→ Problem details: Show every line below where "This" can be found.

++++ Given entries

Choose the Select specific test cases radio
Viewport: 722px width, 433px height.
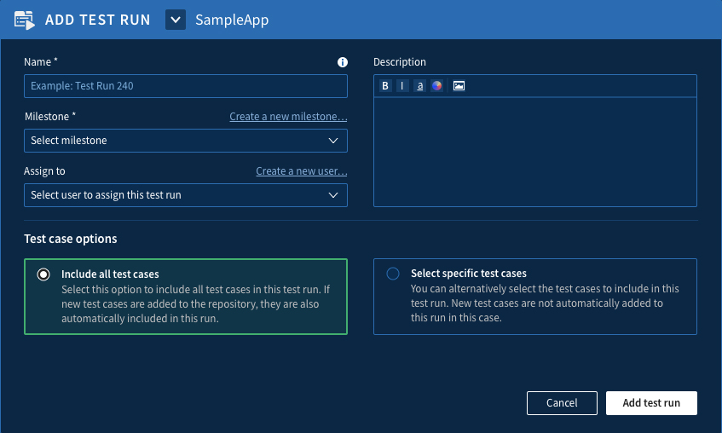393,274
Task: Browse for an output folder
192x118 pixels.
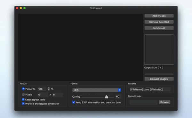Action: point(164,102)
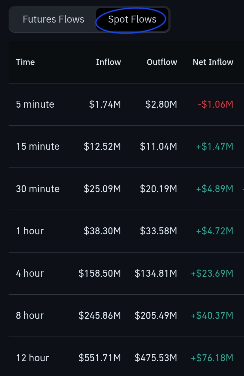
Task: Select the $38.30M inflow amount
Action: pyautogui.click(x=102, y=231)
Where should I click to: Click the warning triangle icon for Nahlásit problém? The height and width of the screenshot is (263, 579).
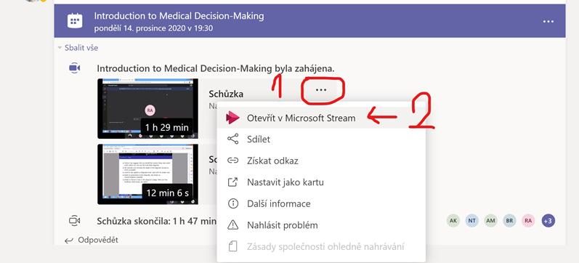click(x=233, y=225)
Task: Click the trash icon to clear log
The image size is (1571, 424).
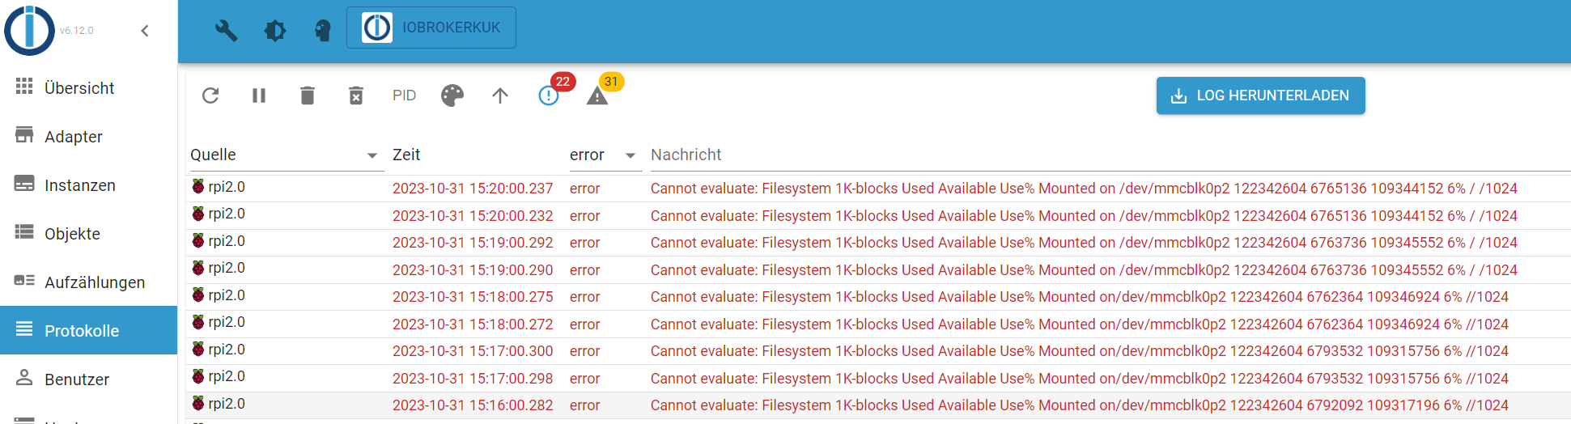Action: pyautogui.click(x=308, y=95)
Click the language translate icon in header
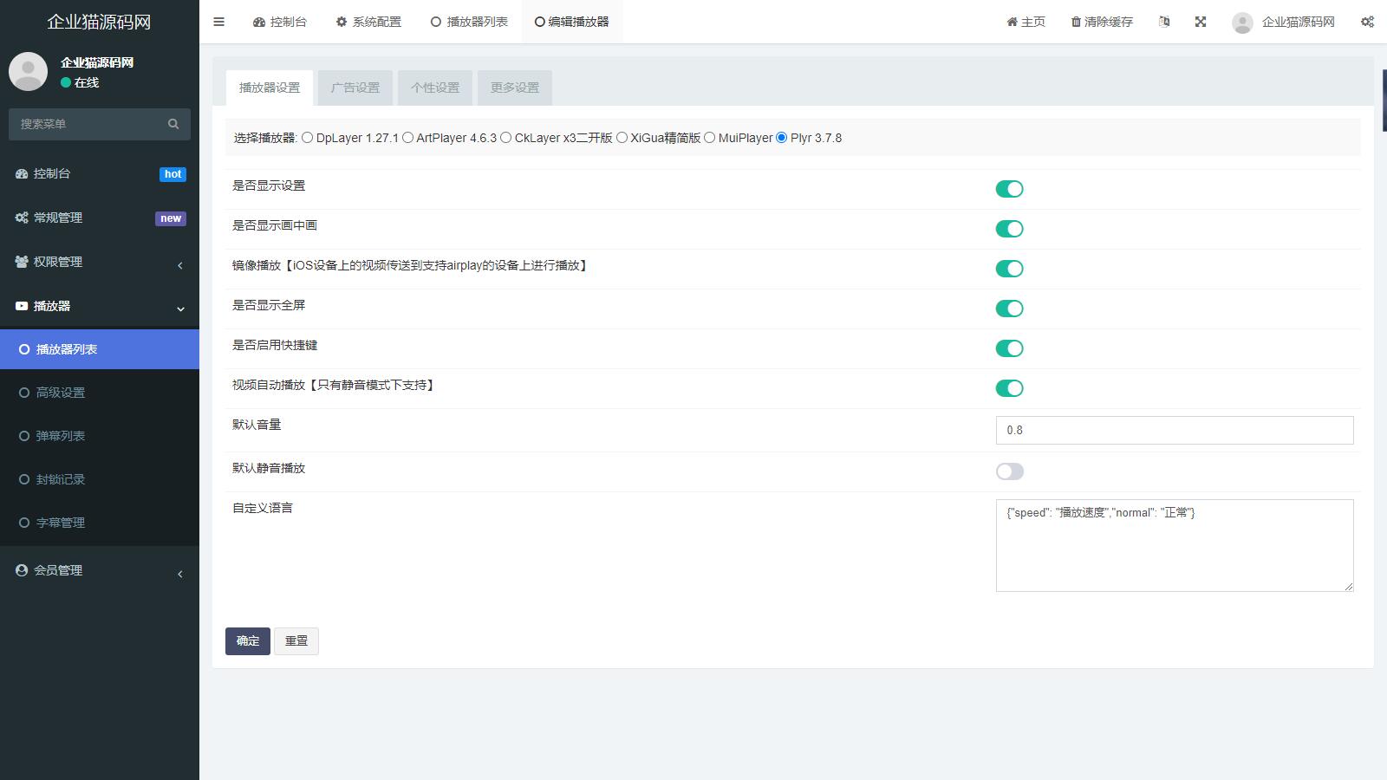1387x780 pixels. coord(1164,22)
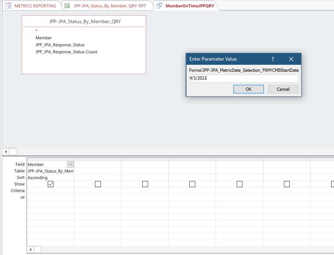Open the Field dropdown arrow next to Member
Screen dimensions: 334x255
[x=70, y=164]
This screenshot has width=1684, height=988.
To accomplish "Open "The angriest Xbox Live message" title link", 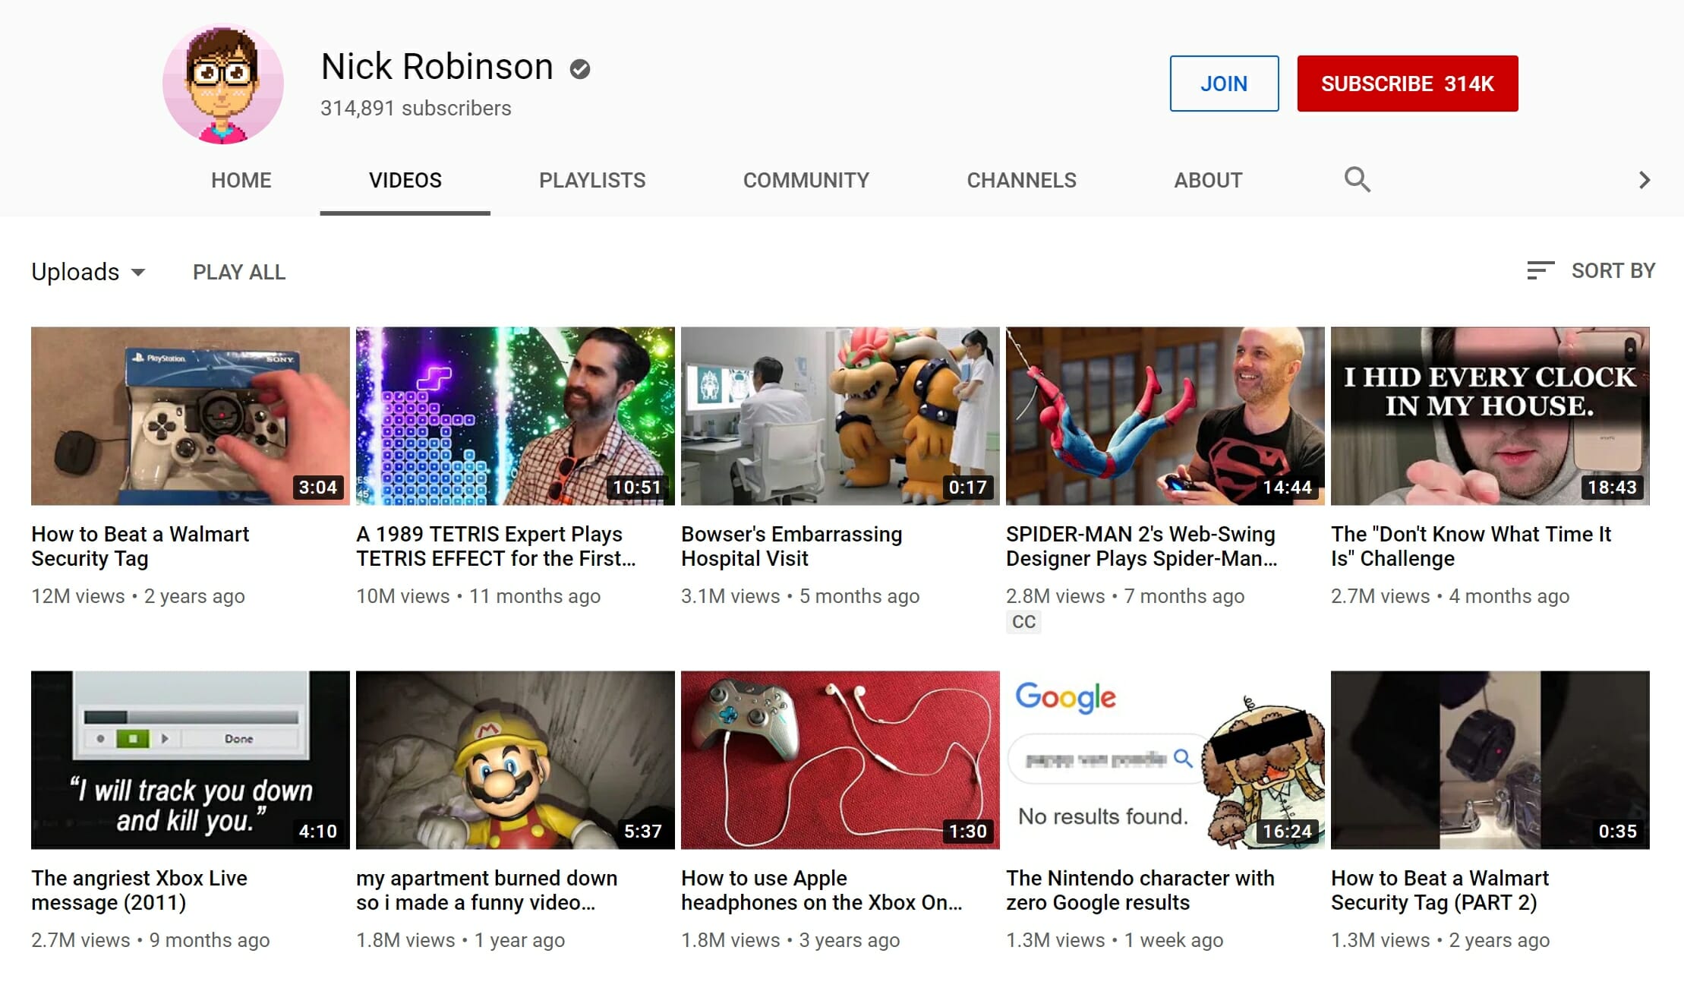I will pyautogui.click(x=140, y=890).
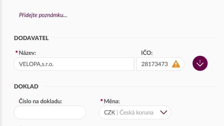
Task: Click the Přidejte poznámku note placeholder
Action: [43, 15]
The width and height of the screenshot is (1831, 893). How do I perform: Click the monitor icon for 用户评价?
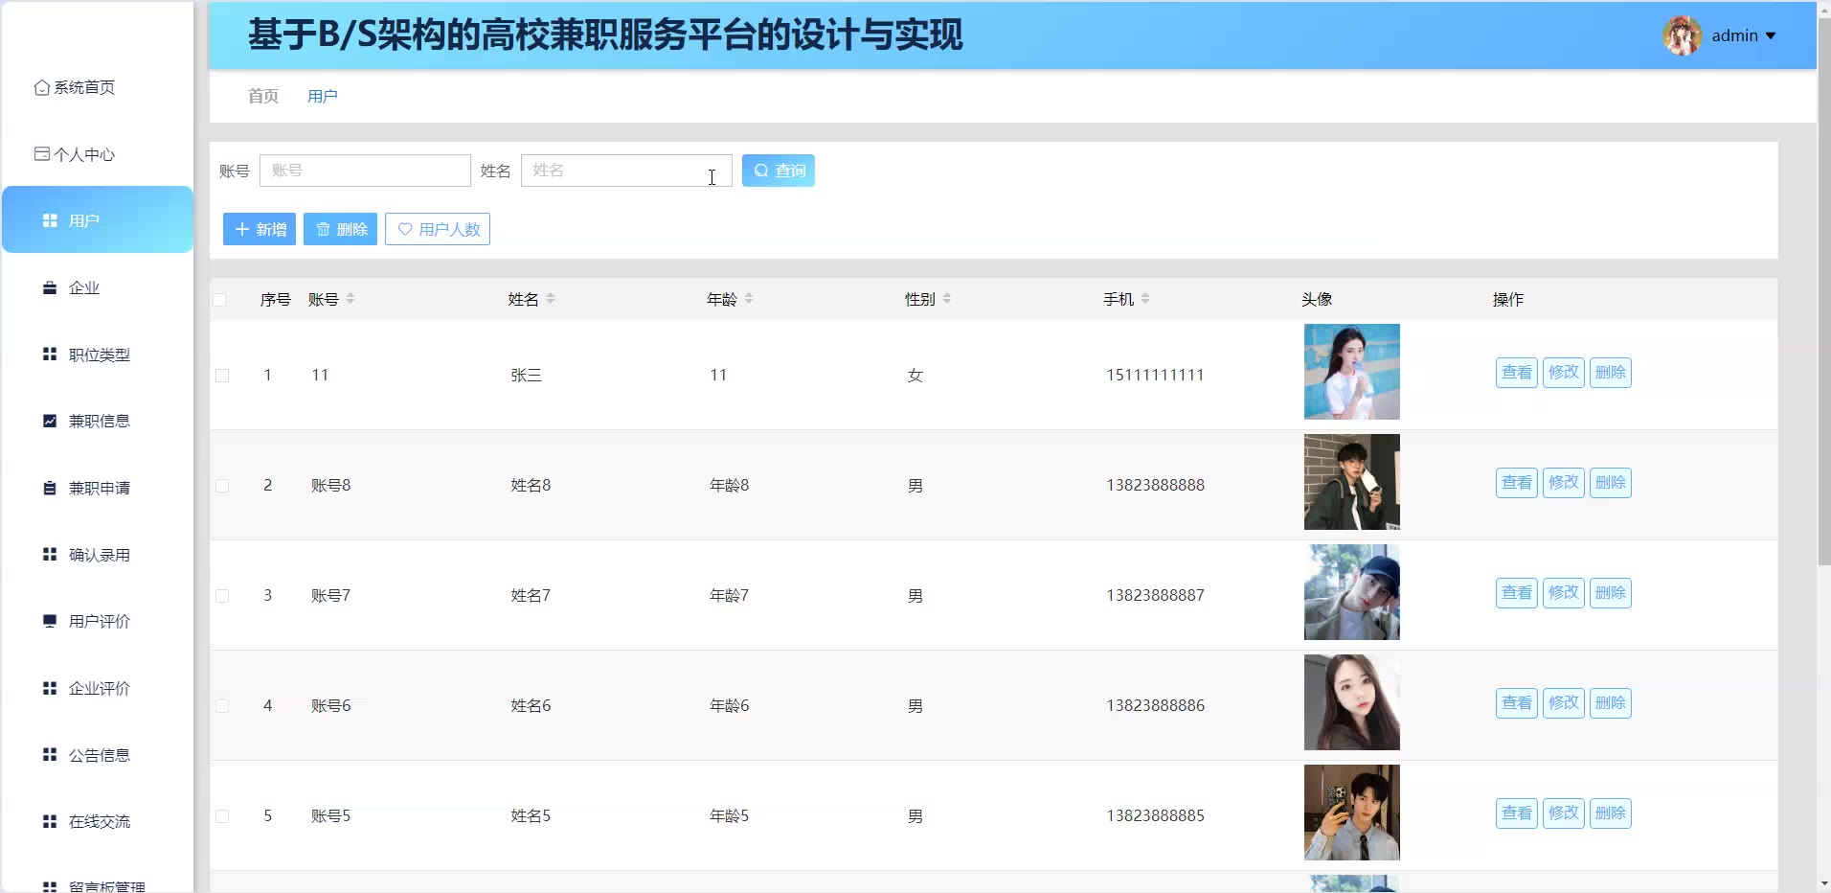pos(50,621)
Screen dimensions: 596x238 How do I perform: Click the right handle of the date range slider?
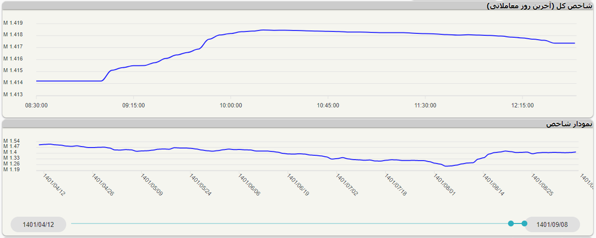pos(524,223)
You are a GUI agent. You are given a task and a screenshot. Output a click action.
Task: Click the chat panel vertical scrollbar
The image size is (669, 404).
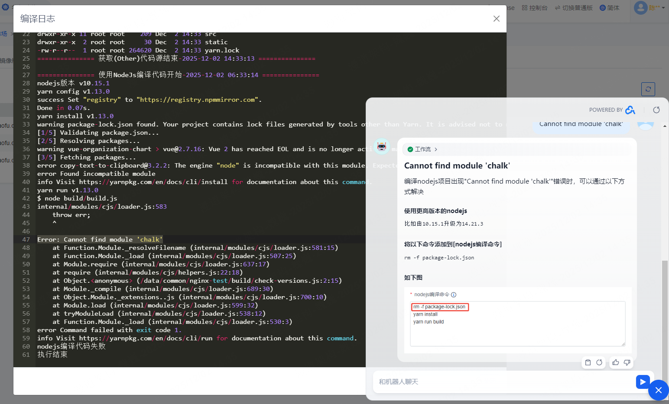point(665,303)
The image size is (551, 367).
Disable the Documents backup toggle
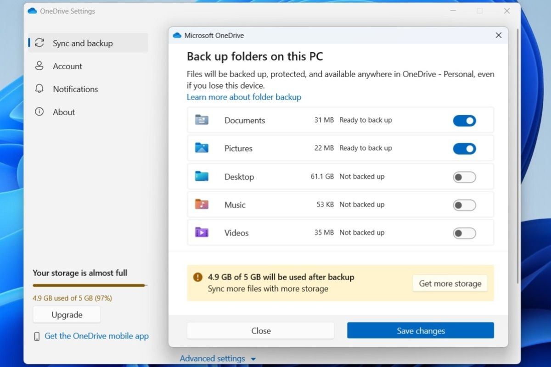464,120
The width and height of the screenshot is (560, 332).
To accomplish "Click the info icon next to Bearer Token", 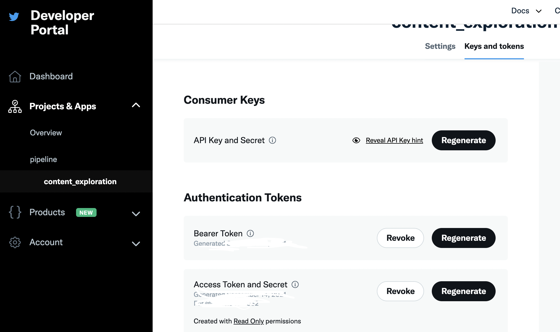I will coord(250,233).
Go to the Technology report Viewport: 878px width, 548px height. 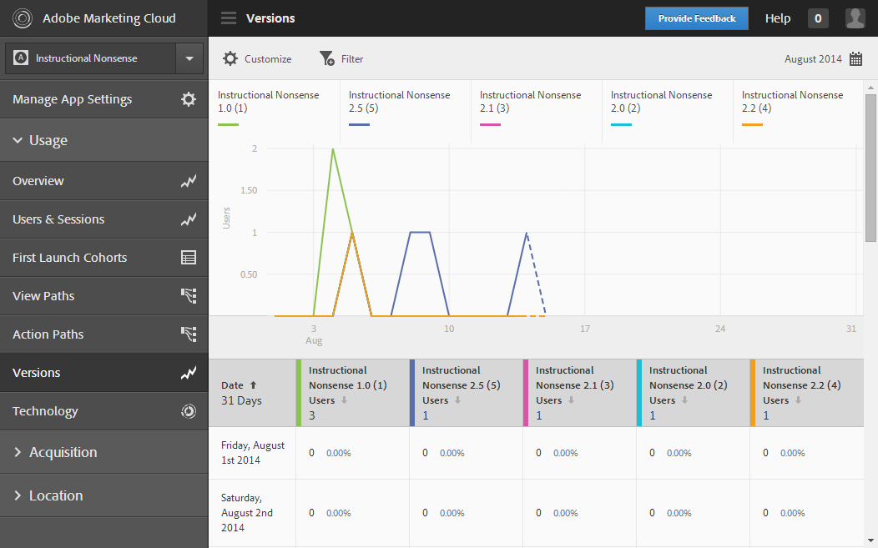coord(45,411)
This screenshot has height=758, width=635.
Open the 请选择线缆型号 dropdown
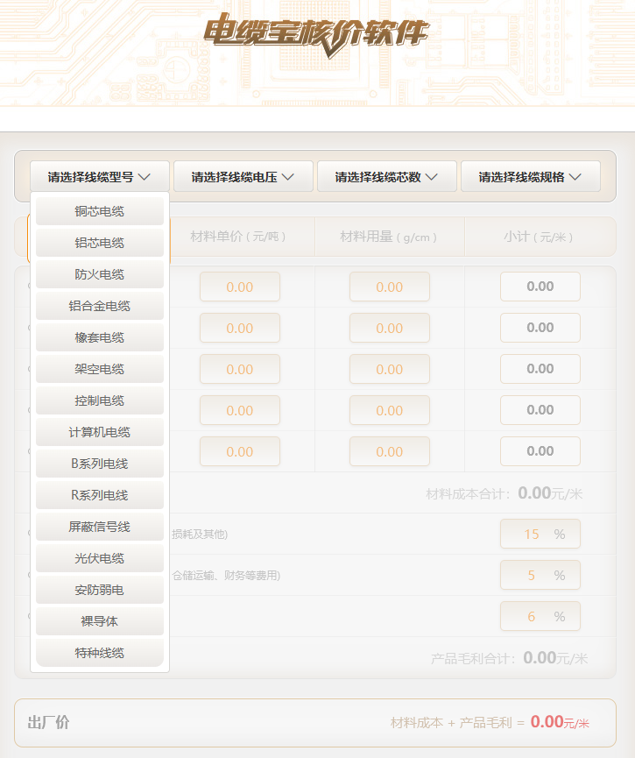coord(99,177)
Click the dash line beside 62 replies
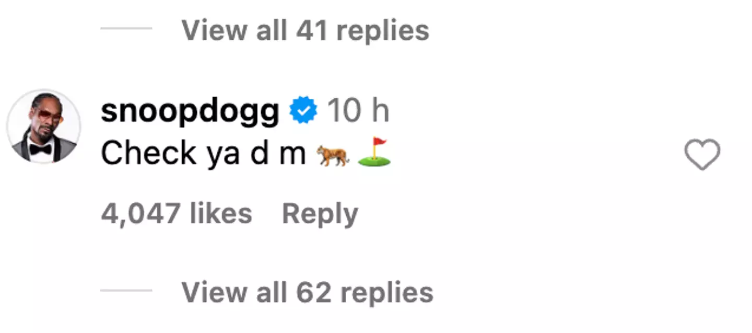The width and height of the screenshot is (752, 333). (126, 291)
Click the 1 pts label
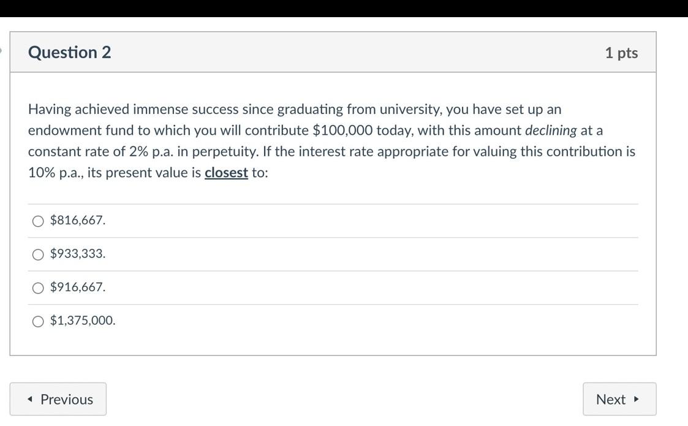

++++++++

→ Your solution:
This screenshot has width=1684, height=988.
This screenshot has height=758, width=635.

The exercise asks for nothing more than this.